In 1950, during a debate in the Sixth Committee of the UN General Assembly, Israel, with respect to the interpretation of the 1945 IMT Charter (Nuremberg), stated:
There did not, however, appear to be any justification for asserting that the fact of having acted under orders might lessen the responsibility of the defendant, instead of considering that factor as having a bearing only on the punishment, or in omitting any reference in principle IV [of the Nuremberg Principles] to the authority of the Court to mitigate punishment.
During a debate in Committee I of the CDDH, Israel stated that it “favoured the inclusion of Article 77 of the draft Protocol I” and that:
Although refusal to obey an order might strike against military discipline, the choice was one between, on the one hand, carrying out a manifestly illegal order – in other words perpetrating a violation of humanitarian law – and, on the other hand, respect for military discipline. But since it was a question of grave breaches, any violation of humanitarian law was far more dangerous in its effects than a possible failure to observe military discipline. Article 77 reflected fairly faithfully international criminal law as defined by the international military tribunals at the end of the Second World War.

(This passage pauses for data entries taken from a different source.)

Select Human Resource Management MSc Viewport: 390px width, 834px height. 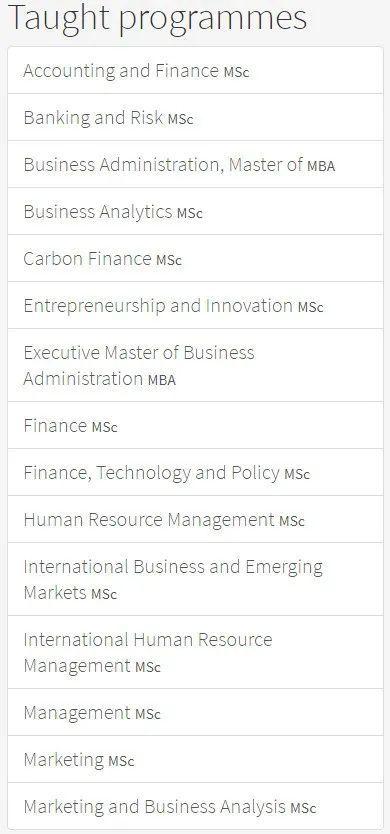click(x=195, y=519)
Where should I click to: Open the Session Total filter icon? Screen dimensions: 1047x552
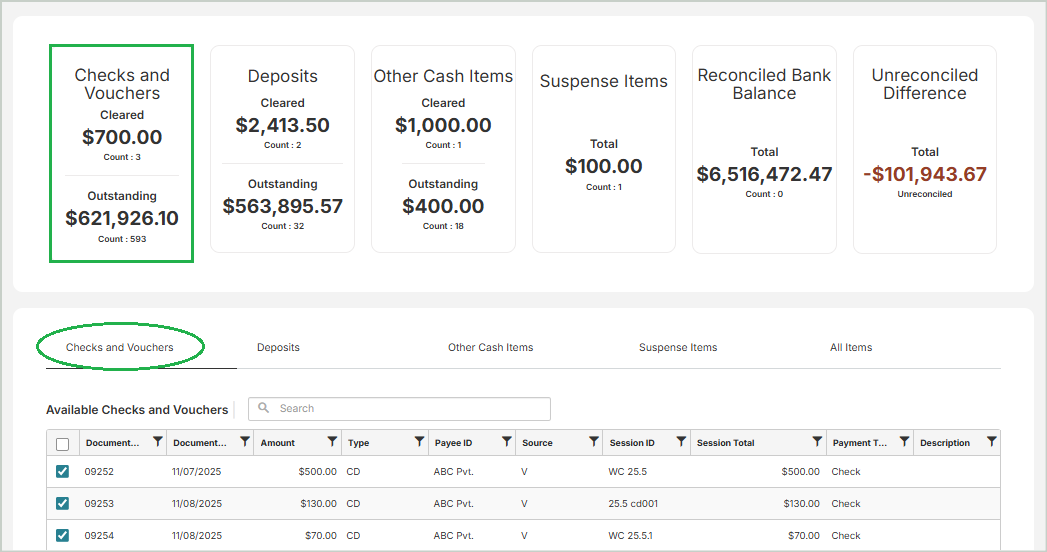click(x=817, y=442)
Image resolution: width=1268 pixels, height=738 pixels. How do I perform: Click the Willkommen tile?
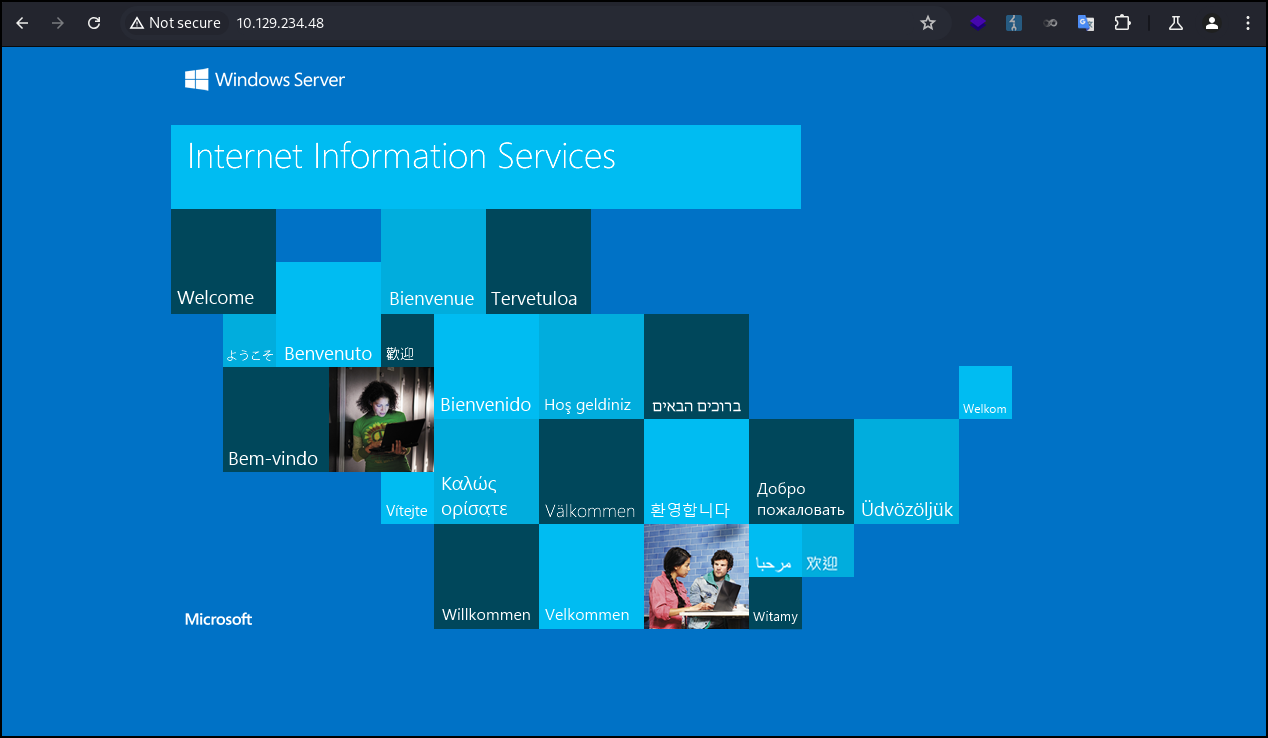[x=486, y=576]
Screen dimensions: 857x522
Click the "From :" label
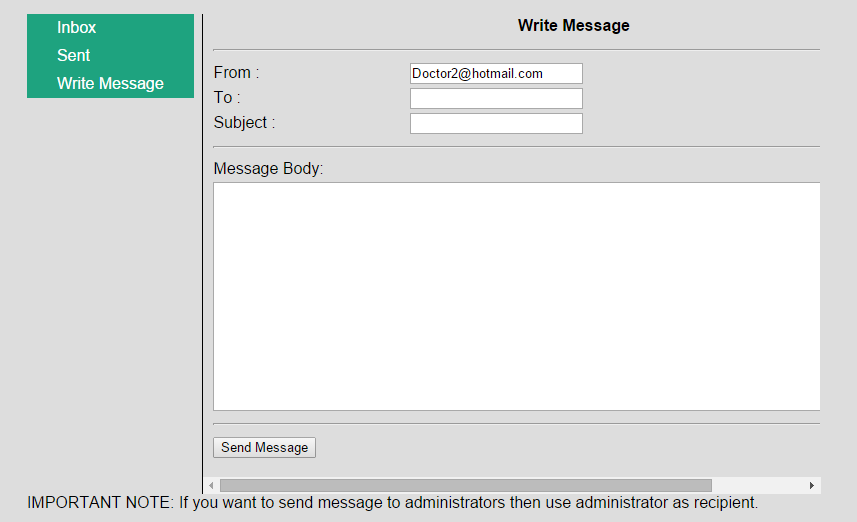pyautogui.click(x=236, y=72)
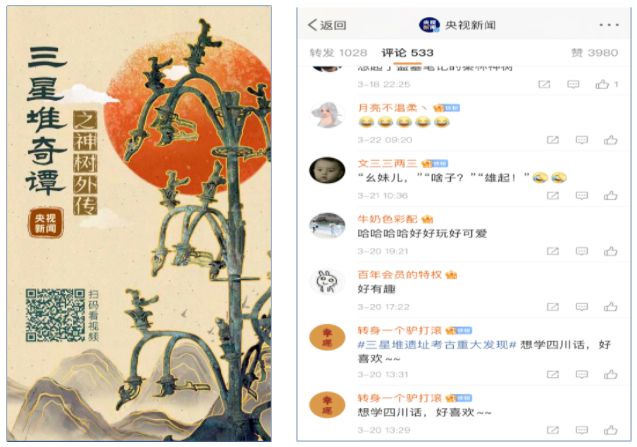Repost the comment by 文三三两三

coord(552,196)

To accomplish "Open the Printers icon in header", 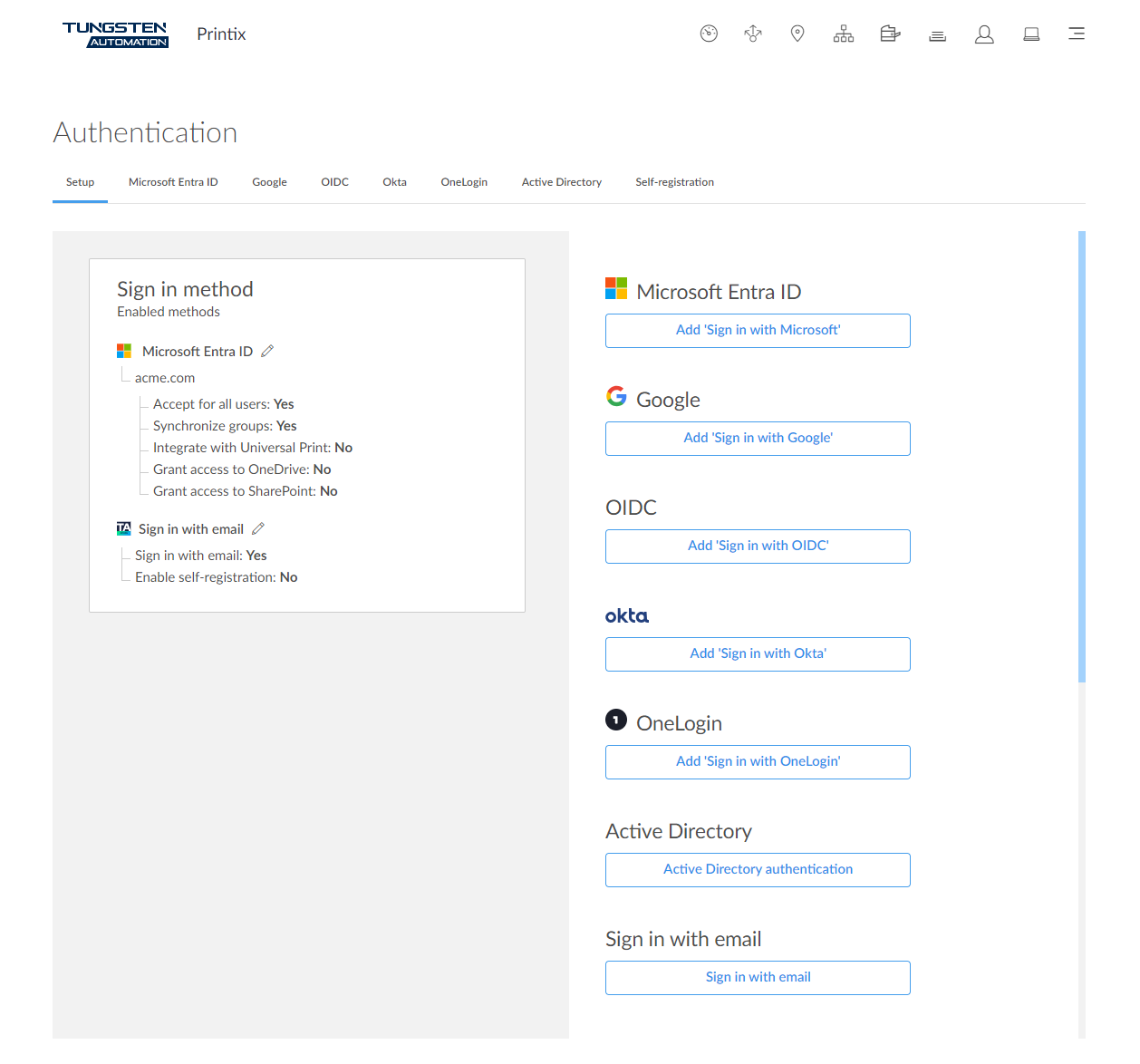I will coord(890,34).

At the CDDH, Israel stated that it had voted in favour of Article 77 of the draft Additional Protocol I and that:
The article is a reflection of existing customary international law clearly enunciated in the Nürnberg principles and embodied in [Israeli law].
We regret that Article 77 was not adopted … and wish to state that the rule continues to be governed by customary international law.
In 1994, in its first periodical report to the UN Committee against Torture, Israel stated:
Regarding article 2(3) of the [1984 Convention against Torture], we refer to section 24(1)(a) of the Penal Law, 5737-1977 which allows the defence of acting under superior orders only where the orders are lawful. Where an order is manifestly illegal, as would be the case with an order to commit acts of torture, acting under such order would clearly not constitute a defence for a person accused of committing such acts. On this, we would refer to the decision of the Supreme Court, sitting as High Court of Justice (27.12.89) to make absolute decree against the chief Military Advocate, the chief of the General Staff and others, requiring them to commit an army officer for trial before a court martial for committing acts of torture against residents of certain Arab villages in Samaria (administered territories) during the course of putting down the Arab uprising (intifada) at its inception in January 1988. According to the findings of an investigation instituted at the request of the International Red Cross, the residents had been bound and severely beaten by orders of the said army officer. The court characterized such acts as repugnant to civilized standards of behaviour and rejected the plea that they were carried out as a result of the “uncertainty” that prevailed as to orders for quelling the intifada. (High Court case No. 425/89 Piskei Din (Supreme Court Judgements), vol. 43, Part IV, p. 718).